Marc Newsome, installation view of I Love 3W at Project Row Houses. Photo by Alex Barber. Courtesy of Project Row Houses.
He also plans to add a printing press to the space called the Black Madonna Press with the $100,000 he was awarded as the 2018 Nasher Sculpture Prize laureate. “Am I concerned that black people have opportunities to create culture? Yeah. Do I understand that the history of American space is that talented blacks get to use space when others no longer want to use that space? Yes.”
Similarly, The Underground Museum, a non-profit space in South Central Los Angeles launched by sculptor Karon Davis and her late husband, the painter Noah Davis, was launched as a place to encourage black artists “to experiment and make the kinds of work they have always wanted to, but never had the chance in ‘white cubes,’” Davis said.
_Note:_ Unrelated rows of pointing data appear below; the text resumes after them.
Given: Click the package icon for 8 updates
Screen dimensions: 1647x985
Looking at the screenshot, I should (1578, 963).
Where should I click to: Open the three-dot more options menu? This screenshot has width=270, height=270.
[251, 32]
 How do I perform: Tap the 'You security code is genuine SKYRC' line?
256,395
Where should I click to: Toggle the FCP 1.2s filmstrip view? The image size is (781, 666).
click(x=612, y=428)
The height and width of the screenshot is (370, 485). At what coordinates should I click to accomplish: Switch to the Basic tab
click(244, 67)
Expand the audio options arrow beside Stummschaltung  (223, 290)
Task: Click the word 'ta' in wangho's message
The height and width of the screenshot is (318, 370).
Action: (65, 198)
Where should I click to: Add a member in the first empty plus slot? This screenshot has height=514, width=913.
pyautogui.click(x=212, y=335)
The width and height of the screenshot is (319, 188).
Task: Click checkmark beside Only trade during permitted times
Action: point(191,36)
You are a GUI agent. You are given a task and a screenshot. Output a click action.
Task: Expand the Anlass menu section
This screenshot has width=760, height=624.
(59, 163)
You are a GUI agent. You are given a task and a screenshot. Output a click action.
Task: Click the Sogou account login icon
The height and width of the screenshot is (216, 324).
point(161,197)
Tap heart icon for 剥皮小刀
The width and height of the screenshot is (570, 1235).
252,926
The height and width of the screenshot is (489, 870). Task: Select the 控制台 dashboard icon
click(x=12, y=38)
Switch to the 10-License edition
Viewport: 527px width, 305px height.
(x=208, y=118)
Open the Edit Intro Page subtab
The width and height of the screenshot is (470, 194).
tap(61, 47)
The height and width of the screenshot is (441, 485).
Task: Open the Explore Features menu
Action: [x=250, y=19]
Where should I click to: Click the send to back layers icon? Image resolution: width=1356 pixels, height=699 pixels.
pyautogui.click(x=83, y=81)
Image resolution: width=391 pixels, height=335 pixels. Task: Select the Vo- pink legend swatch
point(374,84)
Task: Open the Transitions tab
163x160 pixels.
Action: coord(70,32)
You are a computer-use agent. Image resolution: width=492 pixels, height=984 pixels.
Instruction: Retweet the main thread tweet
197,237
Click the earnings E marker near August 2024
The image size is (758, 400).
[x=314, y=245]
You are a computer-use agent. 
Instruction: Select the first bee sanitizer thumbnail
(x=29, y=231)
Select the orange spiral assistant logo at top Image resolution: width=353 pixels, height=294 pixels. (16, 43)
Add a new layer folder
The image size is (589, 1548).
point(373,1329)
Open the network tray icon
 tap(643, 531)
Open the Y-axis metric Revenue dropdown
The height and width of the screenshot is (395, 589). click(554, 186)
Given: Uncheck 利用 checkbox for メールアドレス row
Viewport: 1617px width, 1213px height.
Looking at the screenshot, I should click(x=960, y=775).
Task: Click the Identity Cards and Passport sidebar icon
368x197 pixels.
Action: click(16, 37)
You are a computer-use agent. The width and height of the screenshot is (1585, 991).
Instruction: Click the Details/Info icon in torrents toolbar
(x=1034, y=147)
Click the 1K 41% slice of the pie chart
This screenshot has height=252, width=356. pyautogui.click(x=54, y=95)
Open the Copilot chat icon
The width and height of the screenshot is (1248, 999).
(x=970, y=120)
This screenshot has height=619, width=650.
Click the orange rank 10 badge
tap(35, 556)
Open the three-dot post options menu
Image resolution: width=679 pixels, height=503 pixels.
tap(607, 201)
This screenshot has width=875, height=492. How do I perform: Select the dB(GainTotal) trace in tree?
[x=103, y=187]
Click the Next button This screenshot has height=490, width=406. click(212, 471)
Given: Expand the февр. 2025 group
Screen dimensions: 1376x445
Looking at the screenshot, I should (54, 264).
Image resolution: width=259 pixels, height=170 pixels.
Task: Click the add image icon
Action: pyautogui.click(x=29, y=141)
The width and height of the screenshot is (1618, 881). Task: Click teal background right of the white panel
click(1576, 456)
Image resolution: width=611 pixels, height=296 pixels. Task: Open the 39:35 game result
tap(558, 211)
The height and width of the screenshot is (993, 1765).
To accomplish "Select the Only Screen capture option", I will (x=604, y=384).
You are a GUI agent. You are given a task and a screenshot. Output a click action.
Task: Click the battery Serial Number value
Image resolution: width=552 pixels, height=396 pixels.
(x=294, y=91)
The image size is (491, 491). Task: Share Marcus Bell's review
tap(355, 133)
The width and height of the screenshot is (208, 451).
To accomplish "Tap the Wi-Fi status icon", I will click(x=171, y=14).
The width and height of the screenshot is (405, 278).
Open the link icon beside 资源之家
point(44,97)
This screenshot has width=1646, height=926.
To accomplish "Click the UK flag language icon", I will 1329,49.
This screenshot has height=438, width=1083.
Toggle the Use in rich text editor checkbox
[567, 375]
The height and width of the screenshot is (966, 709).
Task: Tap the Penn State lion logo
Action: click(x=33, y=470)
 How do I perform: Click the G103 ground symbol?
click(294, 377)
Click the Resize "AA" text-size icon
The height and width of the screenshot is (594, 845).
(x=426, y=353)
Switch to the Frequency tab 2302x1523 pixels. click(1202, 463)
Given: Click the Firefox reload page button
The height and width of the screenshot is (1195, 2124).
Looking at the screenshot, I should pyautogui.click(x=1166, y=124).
But she said it’s become a larger symbol within the community, which until the museum’s opening was “an art and food desert,” according to Davis, and serves the surrounding neighborhood as much as the artists and curators who rotate through its doors.
“Theaster once said, ‘everyone is entitled to beauty,’” Davis said. “I would interpret that as everyone is entitled to green spaces, safe spaces, knowledge, and art. My hope is that by demonstrating the success—both curatorial and in audience reception—of exhibiting black artists alongside artists of all races, other institutions will follow suit.”